Movie-Hype00679 - MEAN STREETS
Call it “Boyz in the Italian Hood,” circa 1973. Early Martin Scorsese story of a few quasi-criminals, perhaps dreaming of life higher up in the actual Mafia, perhaps just dreaming of something more. (Then again, you don’t have to be ethnic to be a slacker 20-something, but it always seems more interesting.) These kind of “realer than real life” films always date poorly after about a decade, and MEAN STREETS suffers this same fate. Perhaps because of less violence, MEAN STREETS never developed the cult following of GODFATHER, SCARFACE, or even Scorsese’s own TAXI DRIVER, but the skill of the young filmmaker as he captures the flavor of the times is evident.
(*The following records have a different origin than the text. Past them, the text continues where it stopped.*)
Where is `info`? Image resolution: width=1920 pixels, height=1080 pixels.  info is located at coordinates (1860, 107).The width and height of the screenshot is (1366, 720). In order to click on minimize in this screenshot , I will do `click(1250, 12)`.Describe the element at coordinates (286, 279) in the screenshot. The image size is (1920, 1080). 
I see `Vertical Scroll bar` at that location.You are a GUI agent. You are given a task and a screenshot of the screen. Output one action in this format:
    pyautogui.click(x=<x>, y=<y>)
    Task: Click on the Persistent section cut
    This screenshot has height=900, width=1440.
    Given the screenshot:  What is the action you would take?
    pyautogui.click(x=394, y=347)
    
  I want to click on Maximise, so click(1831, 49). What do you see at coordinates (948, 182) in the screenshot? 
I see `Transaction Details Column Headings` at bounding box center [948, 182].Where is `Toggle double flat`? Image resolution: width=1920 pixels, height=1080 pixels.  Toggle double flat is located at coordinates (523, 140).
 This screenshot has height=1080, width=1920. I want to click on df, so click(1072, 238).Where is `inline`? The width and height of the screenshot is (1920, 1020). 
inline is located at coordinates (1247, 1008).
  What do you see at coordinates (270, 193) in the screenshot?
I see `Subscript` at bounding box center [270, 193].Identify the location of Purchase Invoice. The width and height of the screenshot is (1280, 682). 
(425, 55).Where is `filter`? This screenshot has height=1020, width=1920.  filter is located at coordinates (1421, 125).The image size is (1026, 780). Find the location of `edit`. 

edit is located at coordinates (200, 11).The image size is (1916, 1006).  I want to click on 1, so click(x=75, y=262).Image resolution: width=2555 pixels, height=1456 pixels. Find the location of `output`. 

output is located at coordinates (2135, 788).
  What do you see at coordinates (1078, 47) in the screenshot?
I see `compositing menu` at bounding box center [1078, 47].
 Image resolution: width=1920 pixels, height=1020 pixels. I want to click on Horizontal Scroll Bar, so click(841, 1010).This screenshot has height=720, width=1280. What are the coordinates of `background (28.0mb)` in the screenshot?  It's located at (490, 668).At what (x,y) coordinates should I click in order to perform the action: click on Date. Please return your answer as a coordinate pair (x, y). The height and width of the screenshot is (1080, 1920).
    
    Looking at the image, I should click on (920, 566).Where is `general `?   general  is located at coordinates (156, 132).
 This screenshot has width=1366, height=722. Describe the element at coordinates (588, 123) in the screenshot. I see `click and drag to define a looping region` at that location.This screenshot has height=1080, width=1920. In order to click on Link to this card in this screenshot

MEAN STREETS is clearly an inspiration for many later films and filmmakers (and kudos to my sister who noticed that the ironic ‘50s soundtrack was awfully Tarantino-esque), but I couldn’t call it required viewing for any but movie buffs. However, the wonderful performance by a young Harvey Keitel and a then-unheralded Bobby De Niro make it worth the time. In fact, that might be the lasting impact for me; seeing how incredible a young De Niro was, and then immediately after turning TBS for ANALYZE THAT to see how far he’s fallen. How could arguably the greatest actor of his generation just quit caring?